(RECORDS begins)
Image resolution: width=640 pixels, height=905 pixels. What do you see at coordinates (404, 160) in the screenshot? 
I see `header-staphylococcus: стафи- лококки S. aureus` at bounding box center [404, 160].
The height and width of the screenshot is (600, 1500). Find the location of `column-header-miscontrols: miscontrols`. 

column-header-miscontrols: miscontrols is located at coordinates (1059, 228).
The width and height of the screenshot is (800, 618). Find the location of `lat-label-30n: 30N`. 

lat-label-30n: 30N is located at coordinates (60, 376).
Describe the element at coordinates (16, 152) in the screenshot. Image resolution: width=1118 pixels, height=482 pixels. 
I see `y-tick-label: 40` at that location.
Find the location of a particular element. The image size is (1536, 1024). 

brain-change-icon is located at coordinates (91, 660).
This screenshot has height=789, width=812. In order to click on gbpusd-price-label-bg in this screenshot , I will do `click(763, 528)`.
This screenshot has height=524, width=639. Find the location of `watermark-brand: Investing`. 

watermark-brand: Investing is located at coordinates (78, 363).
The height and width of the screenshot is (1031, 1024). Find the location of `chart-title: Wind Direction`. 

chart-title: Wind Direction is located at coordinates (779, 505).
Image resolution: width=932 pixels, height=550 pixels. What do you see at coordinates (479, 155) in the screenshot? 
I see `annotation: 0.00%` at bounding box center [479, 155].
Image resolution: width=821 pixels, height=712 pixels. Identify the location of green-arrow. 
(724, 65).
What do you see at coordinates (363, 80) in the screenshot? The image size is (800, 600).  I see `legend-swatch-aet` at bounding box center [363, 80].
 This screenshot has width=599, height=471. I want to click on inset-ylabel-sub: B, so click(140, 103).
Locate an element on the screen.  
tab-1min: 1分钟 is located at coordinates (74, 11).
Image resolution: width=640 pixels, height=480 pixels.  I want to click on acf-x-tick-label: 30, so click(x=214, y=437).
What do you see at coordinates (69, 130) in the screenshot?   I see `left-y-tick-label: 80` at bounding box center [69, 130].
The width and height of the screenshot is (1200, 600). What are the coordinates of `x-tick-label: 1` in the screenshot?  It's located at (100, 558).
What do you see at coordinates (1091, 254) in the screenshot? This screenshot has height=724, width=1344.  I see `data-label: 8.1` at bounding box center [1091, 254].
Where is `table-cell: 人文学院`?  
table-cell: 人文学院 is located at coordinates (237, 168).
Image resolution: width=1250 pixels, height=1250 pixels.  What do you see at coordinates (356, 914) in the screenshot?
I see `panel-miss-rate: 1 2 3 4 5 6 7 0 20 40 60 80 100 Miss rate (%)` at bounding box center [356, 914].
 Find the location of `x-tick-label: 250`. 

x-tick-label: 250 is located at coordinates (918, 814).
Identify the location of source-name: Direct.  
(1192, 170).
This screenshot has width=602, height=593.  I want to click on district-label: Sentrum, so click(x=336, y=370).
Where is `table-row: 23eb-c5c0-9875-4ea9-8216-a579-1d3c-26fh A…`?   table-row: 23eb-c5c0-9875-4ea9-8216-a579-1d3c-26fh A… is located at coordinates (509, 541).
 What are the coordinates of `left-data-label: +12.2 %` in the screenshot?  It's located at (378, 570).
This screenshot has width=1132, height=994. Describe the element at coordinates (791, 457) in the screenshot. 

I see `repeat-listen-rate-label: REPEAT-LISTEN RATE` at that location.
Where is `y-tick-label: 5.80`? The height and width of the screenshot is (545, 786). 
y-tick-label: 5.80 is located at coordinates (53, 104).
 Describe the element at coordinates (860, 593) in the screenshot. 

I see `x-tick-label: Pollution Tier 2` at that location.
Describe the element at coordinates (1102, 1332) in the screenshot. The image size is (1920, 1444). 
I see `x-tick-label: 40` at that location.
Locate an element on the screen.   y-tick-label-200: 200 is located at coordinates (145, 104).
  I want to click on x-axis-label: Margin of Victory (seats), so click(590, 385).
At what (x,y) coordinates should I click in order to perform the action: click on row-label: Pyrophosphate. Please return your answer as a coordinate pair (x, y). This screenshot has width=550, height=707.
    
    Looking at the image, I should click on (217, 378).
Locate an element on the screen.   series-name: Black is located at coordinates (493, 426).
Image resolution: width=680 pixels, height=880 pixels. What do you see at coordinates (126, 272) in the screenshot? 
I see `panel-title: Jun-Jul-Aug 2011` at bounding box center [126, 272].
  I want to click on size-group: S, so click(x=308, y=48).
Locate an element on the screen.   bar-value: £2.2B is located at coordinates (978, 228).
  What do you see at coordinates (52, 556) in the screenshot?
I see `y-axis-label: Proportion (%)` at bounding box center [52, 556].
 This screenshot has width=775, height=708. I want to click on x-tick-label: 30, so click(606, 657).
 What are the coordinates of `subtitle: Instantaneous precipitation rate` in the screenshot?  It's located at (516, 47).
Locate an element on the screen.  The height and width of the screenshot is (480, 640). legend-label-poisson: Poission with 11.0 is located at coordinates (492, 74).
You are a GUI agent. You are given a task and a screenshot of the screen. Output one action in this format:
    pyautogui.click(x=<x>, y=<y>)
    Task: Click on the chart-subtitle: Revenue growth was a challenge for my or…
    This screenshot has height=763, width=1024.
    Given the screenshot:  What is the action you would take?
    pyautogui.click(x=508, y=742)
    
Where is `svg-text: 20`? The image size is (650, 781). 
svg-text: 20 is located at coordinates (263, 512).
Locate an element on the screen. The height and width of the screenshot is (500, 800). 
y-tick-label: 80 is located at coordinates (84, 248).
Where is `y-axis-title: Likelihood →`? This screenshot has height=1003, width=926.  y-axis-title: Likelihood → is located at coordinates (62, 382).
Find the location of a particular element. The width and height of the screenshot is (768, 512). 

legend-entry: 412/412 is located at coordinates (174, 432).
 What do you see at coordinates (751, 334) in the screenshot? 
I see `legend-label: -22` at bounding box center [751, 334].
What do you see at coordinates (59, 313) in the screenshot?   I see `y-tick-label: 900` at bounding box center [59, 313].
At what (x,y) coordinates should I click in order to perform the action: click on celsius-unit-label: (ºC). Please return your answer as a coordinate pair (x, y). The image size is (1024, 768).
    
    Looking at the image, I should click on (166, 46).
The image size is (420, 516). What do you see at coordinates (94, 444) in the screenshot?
(RECORDS ends)
:: WHAT YOU WILL DO ::
Can you repeat every line of the listing above word for word, without changing anything?

:: ANSWER SECTION ::
Image resolution: width=640 pixels, height=905 pixels. What do you see at coordinates (404, 160) in the screenshot? 
I see `header-staphylococcus: стафи- лококки S. aureus` at bounding box center [404, 160].
The height and width of the screenshot is (600, 1500). Find the location of `column-header-miscontrols: miscontrols`. 

column-header-miscontrols: miscontrols is located at coordinates (1059, 228).
The width and height of the screenshot is (800, 618). Find the location of `lat-label-30n: 30N`. 

lat-label-30n: 30N is located at coordinates (60, 376).
Describe the element at coordinates (16, 152) in the screenshot. Image resolution: width=1118 pixels, height=482 pixels. 
I see `y-tick-label: 40` at that location.
Find the location of a particular element. The image size is (1536, 1024). 

brain-change-icon is located at coordinates (91, 660).
This screenshot has height=789, width=812. In order to click on gbpusd-price-label-bg in this screenshot , I will do `click(763, 528)`.
This screenshot has height=524, width=639. Find the location of `watermark-brand: Investing`. 

watermark-brand: Investing is located at coordinates (78, 363).
The height and width of the screenshot is (1031, 1024). Find the location of `chart-title: Wind Direction`. 

chart-title: Wind Direction is located at coordinates (779, 505).
Image resolution: width=932 pixels, height=550 pixels. What do you see at coordinates (479, 155) in the screenshot? 
I see `annotation: 0.00%` at bounding box center [479, 155].
Image resolution: width=821 pixels, height=712 pixels. Identify the location of green-arrow. 
(724, 65).
What do you see at coordinates (363, 80) in the screenshot? The image size is (800, 600).  I see `legend-swatch-aet` at bounding box center [363, 80].
 This screenshot has width=599, height=471. I want to click on inset-ylabel-sub: B, so click(140, 103).
Locate an element on the screen.  
tab-1min: 1分钟 is located at coordinates (74, 11).
Image resolution: width=640 pixels, height=480 pixels.  I want to click on acf-x-tick-label: 30, so click(x=214, y=437).
What do you see at coordinates (69, 130) in the screenshot?   I see `left-y-tick-label: 80` at bounding box center [69, 130].
The width and height of the screenshot is (1200, 600). What are the coordinates of `x-tick-label: 1` in the screenshot?  It's located at (100, 558).
What do you see at coordinates (1091, 254) in the screenshot? This screenshot has height=724, width=1344.  I see `data-label: 8.1` at bounding box center [1091, 254].
Where is `table-cell: 人文学院`?  
table-cell: 人文学院 is located at coordinates (237, 168).
Image resolution: width=1250 pixels, height=1250 pixels.  What do you see at coordinates (356, 914) in the screenshot?
I see `panel-miss-rate: 1 2 3 4 5 6 7 0 20 40 60 80 100 Miss rate (%)` at bounding box center [356, 914].
 Find the location of `x-tick-label: 250`. 

x-tick-label: 250 is located at coordinates (918, 814).
Identify the location of source-name: Direct.  
(1192, 170).
This screenshot has width=602, height=593.  I want to click on district-label: Sentrum, so click(x=336, y=370).
Where is `table-row: 23eb-c5c0-9875-4ea9-8216-a579-1d3c-26fh A…`?   table-row: 23eb-c5c0-9875-4ea9-8216-a579-1d3c-26fh A… is located at coordinates (509, 541).
 What are the coordinates of `left-data-label: +12.2 %` in the screenshot?  It's located at (378, 570).
This screenshot has width=1132, height=994. Describe the element at coordinates (791, 457) in the screenshot. 

I see `repeat-listen-rate-label: REPEAT-LISTEN RATE` at that location.
Where is `y-tick-label: 5.80`? The height and width of the screenshot is (545, 786). 
y-tick-label: 5.80 is located at coordinates (53, 104).
 Describe the element at coordinates (860, 593) in the screenshot. 

I see `x-tick-label: Pollution Tier 2` at that location.
Describe the element at coordinates (1102, 1332) in the screenshot. The image size is (1920, 1444). 
I see `x-tick-label: 40` at that location.
Locate an element on the screen.   y-tick-label-200: 200 is located at coordinates (145, 104).
  I want to click on x-axis-label: Margin of Victory (seats), so click(590, 385).
At what (x,y) coordinates should I click in order to perform the action: click on row-label: Pyrophosphate. Please return your answer as a coordinate pair (x, y). This screenshot has width=550, height=707.
    
    Looking at the image, I should click on (217, 378).
Locate an element on the screen.   series-name: Black is located at coordinates (493, 426).
Image resolution: width=680 pixels, height=880 pixels. What do you see at coordinates (126, 272) in the screenshot? 
I see `panel-title: Jun-Jul-Aug 2011` at bounding box center [126, 272].
  I want to click on size-group: S, so click(x=308, y=48).
Locate an element on the screen.   bar-value: £2.2B is located at coordinates (978, 228).
  What do you see at coordinates (52, 556) in the screenshot?
I see `y-axis-label: Proportion (%)` at bounding box center [52, 556].
 This screenshot has width=775, height=708. I want to click on x-tick-label: 30, so click(606, 657).
 What are the coordinates of `subtitle: Instantaneous precipitation rate` in the screenshot?  It's located at (516, 47).
Locate an element on the screen.  The height and width of the screenshot is (480, 640). legend-label-poisson: Poission with 11.0 is located at coordinates (492, 74).
You are a GUI agent. You are given a task and a screenshot of the screen. Output one action in this format:
    pyautogui.click(x=<x>, y=<y>)
    Task: Click on the chart-subtitle: Revenue growth was a challenge for my or…
    This screenshot has height=763, width=1024.
    Given the screenshot:  What is the action you would take?
    pyautogui.click(x=508, y=742)
    
Where is `svg-text: 20`? The image size is (650, 781). 
svg-text: 20 is located at coordinates (263, 512).
Locate an element on the screen. The height and width of the screenshot is (500, 800). 
y-tick-label: 80 is located at coordinates (84, 248).
Where is `y-axis-title: Likelihood →`? This screenshot has height=1003, width=926.  y-axis-title: Likelihood → is located at coordinates (62, 382).
Find the location of a particular element. The width and height of the screenshot is (768, 512). 

legend-entry: 412/412 is located at coordinates (174, 432).
 What do you see at coordinates (751, 334) in the screenshot? 
I see `legend-label: -22` at bounding box center [751, 334].
What do you see at coordinates (59, 313) in the screenshot?   I see `y-tick-label: 900` at bounding box center [59, 313].
At what (x,y) coordinates should I click in order to perform the action: click on celsius-unit-label: (ºC). Please return your answer as a coordinate pair (x, y). The image size is (1024, 768).
    
    Looking at the image, I should click on (166, 46).
The image size is (420, 516). What do you see at coordinates (94, 444) in the screenshot?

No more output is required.